While we're talking older bodies, if you're not opposed to buying 2nd hand, you can get a D700 and probably a second D700 for backup for that kind of money. I'm still in awe of that camera's low-light capabilities.
 
Anyone tried the Noise Ninja Photoshop plug-in?

Not in Photoshop but I have the Aperture plugin and the stand-alone tool (I think you get that with the plugin, but I can't remember). It's very good, but I use it seldom because Aperture does a good enough job 99.99% of the time.
 
Can you check? You're retaining a hell of a lot of detail while removing noise to a better extent than I can do with a raw file at ISO 12,800 from a 5Dm3. I'm curious as to what you've got the camera set to.
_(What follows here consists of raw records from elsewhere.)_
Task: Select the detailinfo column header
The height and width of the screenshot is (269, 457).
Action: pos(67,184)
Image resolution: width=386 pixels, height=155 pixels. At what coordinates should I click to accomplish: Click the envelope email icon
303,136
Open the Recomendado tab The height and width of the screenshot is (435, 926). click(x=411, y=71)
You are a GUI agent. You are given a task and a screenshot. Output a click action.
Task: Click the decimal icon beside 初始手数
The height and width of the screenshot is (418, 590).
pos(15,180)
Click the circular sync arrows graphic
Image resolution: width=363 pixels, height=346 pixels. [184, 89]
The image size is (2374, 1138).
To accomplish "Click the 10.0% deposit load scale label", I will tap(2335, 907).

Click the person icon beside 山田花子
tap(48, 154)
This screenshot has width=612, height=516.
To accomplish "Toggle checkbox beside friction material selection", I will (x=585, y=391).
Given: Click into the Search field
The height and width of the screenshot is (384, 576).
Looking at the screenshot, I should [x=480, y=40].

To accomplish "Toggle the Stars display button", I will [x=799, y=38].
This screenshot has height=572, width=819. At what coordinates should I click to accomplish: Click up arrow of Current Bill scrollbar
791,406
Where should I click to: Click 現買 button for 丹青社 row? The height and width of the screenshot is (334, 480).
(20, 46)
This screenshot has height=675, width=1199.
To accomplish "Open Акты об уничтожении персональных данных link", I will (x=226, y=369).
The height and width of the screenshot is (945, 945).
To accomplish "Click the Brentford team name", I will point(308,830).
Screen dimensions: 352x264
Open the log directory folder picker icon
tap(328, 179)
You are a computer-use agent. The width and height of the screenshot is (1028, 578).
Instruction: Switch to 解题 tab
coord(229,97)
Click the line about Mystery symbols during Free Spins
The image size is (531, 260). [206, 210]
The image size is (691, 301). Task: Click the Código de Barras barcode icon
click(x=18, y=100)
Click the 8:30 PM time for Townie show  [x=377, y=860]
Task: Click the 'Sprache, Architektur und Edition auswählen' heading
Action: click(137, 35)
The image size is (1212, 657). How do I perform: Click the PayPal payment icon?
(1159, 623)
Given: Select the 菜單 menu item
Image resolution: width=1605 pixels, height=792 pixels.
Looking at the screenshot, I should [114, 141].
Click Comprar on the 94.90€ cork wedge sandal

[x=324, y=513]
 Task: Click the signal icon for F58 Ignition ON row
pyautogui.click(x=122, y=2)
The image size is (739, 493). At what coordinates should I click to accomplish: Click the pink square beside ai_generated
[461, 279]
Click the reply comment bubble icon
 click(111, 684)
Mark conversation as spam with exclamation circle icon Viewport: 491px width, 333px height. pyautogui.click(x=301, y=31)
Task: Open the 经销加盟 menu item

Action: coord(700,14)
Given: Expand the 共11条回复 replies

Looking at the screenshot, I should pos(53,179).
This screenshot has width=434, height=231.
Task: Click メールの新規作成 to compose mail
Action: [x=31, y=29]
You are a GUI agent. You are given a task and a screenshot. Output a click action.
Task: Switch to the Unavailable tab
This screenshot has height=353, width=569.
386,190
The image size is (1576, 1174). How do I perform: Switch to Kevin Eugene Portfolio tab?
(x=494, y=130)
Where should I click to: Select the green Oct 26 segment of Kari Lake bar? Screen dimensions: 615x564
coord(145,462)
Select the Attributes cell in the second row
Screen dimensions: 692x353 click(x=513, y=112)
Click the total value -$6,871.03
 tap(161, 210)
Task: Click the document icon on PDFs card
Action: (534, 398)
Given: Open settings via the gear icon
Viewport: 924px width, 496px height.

Conversely, I can do a far better job cleaning up a raw file in post than my 600D can do to a JPEG, the camera softens the heck out of everything at the expense of any sort of detail.
High ISO speed NR and Auto Lighting Optimiser are both set to High.
 
Marine1: Those pictures you posted do not look too bad below ISO2000. You could help matters a bit by getting a fast prime to keep your photos in this range. You could also reset your camera back to default settings in case something has crept in here, although it is unlikely that this will make a big difference.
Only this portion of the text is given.